- [Ausgewählter Auszug]
# Netzteil durchgebrannt... kompletter PC kaputt?



## Dorfbubi (30. Januar 2013)

Moin leute,

letzte woche ist mein Netzteil vom Pc durchgebrannt.
Der Sohn meiner Schwester hat an meinem Pc Rumgespielt und den Eingangsspannungsschalter auf 150Volt umgeschalten. Nun ich denke mal er wusste nicht was das für ein Schalter war und ich hatte es nicht bemerkt. Später hab ich den Pc angemacht und... nunja es kam halt zu viel Strom aufs Netzteil und es hat laut geknallt. ._.

Nun... zuerst hab ich gedacht dass das Netzteil hin sei und hab mir ein Neues auf Amazon bestellt.
Als es ankam hab ichs am Pc angeschlossen und der PC ging nicht an, obwohl die Boardlampe geleuchtet hat.
Ich denke ich habe das Ordnungsgemäß angeschlossen...

- [Aufgaben]
1 - Tippe aus dem Forenbeitrag zum durchgebrannten Netzteil den Abschnitt ab, der mit den Worten „# Netzteil durchgebrannt...“ anfängt und mit „Boardlampe geleuchtet hat.“ aufhört.
2 - Auf welche Spannung wurde laut dem Forenbeitrag zum durchgebrannten Netzteil der Eingangsspannungsschalter umgestellt?
3 - Schreibe den Forenbeitrag zum durchgebrannten Netzteil im Anschluss an seinen letzten Satz weiter.

- [Datensatz]
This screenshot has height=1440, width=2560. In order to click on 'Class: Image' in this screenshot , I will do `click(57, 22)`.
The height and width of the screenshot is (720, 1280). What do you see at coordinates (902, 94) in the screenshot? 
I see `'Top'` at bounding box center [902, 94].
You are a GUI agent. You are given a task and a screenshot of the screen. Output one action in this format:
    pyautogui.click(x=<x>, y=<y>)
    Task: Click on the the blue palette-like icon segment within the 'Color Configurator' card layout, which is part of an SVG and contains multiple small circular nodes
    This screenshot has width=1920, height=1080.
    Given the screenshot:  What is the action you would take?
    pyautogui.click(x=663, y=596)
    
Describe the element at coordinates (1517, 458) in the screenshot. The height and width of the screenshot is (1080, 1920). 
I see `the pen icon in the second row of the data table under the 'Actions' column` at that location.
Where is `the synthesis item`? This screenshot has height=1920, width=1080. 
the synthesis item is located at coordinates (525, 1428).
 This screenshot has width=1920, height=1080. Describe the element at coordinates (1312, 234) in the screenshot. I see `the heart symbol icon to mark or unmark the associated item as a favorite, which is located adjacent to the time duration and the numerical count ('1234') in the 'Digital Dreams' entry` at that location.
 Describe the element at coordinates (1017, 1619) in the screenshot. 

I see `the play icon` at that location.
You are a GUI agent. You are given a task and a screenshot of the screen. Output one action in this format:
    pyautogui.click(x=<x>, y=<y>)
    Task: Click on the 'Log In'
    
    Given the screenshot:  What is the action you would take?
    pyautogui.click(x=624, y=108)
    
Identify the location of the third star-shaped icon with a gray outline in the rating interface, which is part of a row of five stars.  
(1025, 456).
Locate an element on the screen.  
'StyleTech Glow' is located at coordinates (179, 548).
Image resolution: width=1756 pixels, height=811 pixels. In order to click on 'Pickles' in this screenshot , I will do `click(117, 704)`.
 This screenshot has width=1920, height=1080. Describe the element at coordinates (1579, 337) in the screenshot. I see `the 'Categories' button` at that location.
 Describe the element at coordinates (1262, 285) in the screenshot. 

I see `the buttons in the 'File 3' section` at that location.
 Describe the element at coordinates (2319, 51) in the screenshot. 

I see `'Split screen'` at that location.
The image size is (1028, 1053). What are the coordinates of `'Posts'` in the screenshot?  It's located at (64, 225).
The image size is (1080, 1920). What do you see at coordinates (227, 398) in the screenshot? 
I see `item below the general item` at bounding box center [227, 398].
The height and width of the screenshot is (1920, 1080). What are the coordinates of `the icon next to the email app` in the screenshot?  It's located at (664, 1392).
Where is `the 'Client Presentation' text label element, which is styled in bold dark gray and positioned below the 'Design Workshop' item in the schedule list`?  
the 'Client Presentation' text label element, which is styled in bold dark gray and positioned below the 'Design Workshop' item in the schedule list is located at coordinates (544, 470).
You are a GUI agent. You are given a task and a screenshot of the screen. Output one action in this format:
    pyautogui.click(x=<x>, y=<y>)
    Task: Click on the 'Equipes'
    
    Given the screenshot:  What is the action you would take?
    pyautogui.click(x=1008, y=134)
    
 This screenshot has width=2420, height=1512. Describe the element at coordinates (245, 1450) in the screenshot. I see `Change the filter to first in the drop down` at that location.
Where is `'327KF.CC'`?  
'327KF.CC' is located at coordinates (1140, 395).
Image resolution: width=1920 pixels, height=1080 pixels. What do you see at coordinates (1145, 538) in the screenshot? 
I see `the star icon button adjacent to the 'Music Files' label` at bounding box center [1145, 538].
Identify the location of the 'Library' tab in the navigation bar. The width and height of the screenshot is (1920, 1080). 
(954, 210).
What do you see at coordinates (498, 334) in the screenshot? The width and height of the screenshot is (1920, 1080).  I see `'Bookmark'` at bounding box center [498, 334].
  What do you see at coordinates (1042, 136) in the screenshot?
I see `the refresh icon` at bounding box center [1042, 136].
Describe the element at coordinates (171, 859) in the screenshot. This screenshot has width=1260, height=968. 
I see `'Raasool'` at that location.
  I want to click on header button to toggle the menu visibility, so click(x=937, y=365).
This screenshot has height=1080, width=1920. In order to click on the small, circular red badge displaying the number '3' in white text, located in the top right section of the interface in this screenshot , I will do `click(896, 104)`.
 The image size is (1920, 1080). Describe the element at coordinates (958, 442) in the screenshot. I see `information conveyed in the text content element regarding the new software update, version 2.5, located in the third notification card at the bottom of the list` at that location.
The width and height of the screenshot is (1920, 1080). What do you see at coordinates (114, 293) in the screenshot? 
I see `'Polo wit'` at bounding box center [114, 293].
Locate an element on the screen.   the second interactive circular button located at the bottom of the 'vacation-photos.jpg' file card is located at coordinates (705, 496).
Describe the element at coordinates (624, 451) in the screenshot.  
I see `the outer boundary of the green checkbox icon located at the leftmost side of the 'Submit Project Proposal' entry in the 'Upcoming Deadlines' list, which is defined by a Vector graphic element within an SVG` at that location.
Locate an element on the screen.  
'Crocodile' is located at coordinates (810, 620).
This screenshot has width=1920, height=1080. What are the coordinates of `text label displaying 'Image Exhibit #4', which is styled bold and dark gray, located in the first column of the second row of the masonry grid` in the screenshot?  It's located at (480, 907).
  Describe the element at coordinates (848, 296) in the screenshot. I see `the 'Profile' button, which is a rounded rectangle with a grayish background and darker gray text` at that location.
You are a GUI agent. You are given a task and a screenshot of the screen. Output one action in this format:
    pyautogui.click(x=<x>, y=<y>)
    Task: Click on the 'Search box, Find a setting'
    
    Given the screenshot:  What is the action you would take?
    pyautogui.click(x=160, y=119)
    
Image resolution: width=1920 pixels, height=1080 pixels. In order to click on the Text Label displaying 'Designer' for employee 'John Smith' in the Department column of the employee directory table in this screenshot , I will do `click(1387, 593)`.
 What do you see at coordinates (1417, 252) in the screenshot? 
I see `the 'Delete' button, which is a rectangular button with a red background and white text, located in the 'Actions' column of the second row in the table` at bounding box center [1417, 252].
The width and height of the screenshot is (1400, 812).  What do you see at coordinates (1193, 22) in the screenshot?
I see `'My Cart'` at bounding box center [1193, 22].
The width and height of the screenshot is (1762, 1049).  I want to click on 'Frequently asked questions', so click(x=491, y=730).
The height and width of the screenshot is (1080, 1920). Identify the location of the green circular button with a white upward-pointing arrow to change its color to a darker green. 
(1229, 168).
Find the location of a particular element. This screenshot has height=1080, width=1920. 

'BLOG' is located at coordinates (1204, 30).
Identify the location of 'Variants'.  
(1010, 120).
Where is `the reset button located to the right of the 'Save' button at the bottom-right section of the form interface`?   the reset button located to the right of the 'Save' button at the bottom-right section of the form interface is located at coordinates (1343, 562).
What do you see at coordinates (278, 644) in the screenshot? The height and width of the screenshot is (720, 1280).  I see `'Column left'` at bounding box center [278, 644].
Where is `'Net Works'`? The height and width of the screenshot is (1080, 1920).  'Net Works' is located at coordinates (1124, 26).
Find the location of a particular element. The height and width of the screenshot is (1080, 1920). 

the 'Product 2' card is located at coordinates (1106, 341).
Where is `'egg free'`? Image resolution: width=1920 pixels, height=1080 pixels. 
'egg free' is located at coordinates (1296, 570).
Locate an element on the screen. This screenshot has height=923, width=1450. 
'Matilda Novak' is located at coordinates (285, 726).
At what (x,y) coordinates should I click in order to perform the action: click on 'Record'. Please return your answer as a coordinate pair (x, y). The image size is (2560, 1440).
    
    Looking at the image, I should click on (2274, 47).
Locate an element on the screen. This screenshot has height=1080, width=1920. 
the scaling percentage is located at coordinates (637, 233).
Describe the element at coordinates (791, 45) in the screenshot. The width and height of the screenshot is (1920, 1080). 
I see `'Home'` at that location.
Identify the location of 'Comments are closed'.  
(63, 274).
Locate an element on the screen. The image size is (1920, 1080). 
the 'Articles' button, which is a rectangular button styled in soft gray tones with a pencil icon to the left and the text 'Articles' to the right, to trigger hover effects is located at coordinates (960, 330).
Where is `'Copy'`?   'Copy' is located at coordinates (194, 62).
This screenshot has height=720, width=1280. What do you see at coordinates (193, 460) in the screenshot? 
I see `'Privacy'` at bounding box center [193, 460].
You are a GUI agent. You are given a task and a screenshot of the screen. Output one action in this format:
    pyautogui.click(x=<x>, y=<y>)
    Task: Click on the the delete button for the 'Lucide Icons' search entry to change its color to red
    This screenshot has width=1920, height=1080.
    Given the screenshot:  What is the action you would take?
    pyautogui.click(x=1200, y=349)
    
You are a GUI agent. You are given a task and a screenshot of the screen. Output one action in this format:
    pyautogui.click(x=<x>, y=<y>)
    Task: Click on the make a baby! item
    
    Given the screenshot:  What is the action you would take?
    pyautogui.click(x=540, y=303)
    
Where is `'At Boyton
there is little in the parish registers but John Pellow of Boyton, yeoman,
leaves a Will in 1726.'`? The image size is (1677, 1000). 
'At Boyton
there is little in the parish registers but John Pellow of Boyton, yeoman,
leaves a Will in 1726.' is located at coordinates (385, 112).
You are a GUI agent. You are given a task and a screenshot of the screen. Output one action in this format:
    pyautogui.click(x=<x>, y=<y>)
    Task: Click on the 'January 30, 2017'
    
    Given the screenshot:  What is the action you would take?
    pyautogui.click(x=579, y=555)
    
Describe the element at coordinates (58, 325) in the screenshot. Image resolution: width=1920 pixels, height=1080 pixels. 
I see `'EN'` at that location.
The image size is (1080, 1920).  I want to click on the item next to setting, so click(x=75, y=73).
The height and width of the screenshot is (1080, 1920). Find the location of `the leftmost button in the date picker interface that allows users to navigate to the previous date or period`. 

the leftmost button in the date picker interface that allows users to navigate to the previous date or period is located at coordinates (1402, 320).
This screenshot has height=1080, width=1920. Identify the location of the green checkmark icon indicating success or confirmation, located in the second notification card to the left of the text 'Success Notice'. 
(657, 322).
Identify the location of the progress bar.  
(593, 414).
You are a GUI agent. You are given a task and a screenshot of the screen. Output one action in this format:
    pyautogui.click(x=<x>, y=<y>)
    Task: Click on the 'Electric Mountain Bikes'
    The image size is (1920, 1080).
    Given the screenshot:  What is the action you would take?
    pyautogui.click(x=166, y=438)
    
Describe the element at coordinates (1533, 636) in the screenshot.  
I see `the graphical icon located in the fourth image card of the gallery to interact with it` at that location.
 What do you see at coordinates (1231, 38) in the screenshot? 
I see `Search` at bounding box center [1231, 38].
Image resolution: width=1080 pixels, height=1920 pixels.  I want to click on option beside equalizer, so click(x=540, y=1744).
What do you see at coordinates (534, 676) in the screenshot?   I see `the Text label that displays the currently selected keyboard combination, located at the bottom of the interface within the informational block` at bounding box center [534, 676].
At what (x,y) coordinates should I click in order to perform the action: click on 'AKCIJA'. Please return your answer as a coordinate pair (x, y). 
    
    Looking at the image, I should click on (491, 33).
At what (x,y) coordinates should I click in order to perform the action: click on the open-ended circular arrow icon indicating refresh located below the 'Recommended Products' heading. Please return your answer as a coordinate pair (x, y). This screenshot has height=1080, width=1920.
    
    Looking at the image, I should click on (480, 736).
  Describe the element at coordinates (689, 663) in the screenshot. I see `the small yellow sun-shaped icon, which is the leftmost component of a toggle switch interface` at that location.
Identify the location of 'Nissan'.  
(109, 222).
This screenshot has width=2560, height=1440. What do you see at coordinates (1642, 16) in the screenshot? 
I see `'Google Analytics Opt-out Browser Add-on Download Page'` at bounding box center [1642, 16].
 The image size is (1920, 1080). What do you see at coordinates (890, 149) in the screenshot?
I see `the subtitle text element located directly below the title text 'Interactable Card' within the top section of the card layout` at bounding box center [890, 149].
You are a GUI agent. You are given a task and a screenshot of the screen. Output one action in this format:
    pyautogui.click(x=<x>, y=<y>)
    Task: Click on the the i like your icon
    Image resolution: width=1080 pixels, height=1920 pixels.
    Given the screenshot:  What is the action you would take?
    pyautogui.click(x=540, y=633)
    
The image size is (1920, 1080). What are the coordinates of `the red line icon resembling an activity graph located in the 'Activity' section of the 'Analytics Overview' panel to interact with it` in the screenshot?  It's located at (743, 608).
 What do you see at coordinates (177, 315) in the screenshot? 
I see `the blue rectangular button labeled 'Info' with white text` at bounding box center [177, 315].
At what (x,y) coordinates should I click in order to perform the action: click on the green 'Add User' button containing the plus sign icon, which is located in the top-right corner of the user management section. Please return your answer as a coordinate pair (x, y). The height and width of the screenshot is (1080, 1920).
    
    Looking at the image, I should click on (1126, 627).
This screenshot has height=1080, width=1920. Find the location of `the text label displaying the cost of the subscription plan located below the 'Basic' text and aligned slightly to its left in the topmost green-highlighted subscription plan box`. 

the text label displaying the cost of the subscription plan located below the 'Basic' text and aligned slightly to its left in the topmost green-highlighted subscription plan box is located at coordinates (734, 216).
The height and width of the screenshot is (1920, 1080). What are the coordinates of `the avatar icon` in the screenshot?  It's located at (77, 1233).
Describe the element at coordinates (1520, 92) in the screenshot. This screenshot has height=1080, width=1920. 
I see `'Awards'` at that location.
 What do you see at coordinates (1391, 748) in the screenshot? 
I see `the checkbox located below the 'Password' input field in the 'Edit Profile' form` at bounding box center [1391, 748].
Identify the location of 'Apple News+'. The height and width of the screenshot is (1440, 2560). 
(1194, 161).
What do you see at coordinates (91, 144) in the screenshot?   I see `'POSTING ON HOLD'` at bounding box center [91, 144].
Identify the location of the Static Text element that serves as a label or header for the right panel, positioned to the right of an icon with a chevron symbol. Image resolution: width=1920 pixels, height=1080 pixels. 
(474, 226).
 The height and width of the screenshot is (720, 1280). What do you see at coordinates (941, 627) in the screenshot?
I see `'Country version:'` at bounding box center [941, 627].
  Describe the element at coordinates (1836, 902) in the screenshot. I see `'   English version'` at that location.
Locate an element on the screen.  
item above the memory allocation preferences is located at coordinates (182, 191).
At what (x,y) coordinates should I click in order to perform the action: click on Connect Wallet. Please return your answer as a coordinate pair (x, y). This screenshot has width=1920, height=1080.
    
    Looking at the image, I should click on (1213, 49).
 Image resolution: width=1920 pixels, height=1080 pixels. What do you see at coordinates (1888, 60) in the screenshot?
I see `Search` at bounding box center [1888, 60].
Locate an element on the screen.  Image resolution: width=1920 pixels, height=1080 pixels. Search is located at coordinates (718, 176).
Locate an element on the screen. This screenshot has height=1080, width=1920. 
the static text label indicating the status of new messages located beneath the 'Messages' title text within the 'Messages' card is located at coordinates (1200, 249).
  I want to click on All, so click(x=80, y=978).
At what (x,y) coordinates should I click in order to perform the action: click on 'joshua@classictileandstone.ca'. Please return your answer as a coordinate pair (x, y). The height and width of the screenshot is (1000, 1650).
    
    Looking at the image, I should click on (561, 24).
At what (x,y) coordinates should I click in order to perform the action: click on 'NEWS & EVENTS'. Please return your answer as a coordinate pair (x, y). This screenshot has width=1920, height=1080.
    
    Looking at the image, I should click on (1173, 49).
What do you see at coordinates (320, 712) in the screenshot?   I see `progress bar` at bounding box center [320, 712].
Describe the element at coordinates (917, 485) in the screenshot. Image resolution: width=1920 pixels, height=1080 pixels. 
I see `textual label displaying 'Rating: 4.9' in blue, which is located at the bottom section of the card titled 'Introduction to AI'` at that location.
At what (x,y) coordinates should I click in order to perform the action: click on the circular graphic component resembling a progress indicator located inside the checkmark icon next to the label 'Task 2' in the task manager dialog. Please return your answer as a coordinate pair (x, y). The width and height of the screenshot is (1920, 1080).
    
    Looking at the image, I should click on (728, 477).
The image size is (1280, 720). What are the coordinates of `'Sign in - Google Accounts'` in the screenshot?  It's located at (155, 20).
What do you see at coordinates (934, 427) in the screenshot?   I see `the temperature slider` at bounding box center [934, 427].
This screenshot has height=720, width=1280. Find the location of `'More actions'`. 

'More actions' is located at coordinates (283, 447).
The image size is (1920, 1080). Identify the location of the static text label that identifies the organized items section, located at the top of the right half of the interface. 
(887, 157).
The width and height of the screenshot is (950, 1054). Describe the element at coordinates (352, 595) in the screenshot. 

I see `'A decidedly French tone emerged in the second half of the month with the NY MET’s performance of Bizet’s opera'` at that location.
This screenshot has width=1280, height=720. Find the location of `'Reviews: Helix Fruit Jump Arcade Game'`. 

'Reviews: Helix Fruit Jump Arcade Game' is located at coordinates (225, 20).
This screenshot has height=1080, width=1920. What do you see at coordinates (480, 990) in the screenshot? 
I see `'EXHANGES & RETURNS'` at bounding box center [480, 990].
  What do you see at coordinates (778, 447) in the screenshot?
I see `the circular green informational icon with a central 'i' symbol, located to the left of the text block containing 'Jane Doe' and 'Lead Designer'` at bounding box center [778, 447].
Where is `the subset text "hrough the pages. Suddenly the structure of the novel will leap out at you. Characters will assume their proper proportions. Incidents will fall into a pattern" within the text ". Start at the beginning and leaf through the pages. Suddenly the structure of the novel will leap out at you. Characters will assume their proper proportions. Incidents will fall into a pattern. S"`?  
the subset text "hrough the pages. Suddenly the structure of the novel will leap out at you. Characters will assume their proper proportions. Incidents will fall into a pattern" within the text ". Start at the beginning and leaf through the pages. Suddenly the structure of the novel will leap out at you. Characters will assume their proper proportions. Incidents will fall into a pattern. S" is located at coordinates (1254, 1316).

- [Antworten je Aufgabe]
1 -
# Netzteil durchgebrannt... kompletter PC kaputt?



## Dorfbubi (30. Januar 2013)

Moin leute,

letzte woche ist mein Netzteil vom Pc durchgebrannt.
Der Sohn meiner Schwester hat an meinem Pc Rumgespielt und den Eingangsspannungsschalter auf 150Volt umgeschalten. Nun ich denke mal er wusste nicht was das für ein Schalter war und ich hatte es nicht bemerkt. Später hab ich den Pc angemacht und... nunja es kam halt zu viel Strom aufs Netzteil und es hat laut geknallt. ._.

Nun... zuerst hab ich gedacht dass das Netzteil hin sei und hab mir ein Neues auf Amazon bestellt.
Als es ankam hab ichs am Pc angeschlossen und der PC ging nicht an, obwohl die Boardlampe geleuchtet hat.

2 - Auf 150 Volt.

3 -
Könnte die möglichkeit bestehen dass durch dieses Missgeschick mein Kompletter PC durchgebrannt ist?

Ich hab jetzt das bestellte netzteil zurück geschickt und probiers morgen mit einem Netzteil von einem Freund.

Achja, hier nochmal mein Computer und das Netzteil was ich bestellt hab:

DELL Inspiron 620 i5/3GHz/6GB/1TB GT530 Einstiegs-PCs günstig kaufen bei Media Markt
LC-Power LC500H-12 Netzteil: Amazon.de: Computer & Zubehör

Ich hoffe ihr könnt mir helfen.

LG Dorfbubi


----------



## Coldhardt (30. Januar 2013)

Kein Wunder das es das NT zerschossen hat 
Ich würde mir mal ein gutes (z.B Be Quiet Straight Power E9 450w) besorgen und noch mal testen (das zweite ist nämlich auch nicht sonderlich toll...) 
Kann aber sein, das dadurch auch noch was anderes kaputt gegangen ist


----------



## PhilSe (30. Januar 2013)

Also wenn die Schutzschaltungen im Netzteil nicht versagt ham müsste der PC noch gehen. Aber wie alt ist das Netzteil denn das das noch so nen Schalter hat...15 Jahre? Denn vo so ner Zeit ungefähr is mir das auch mal passiert...Bei nem Intel Pentium II 300 allerdings Netzteil getauscht und gut war...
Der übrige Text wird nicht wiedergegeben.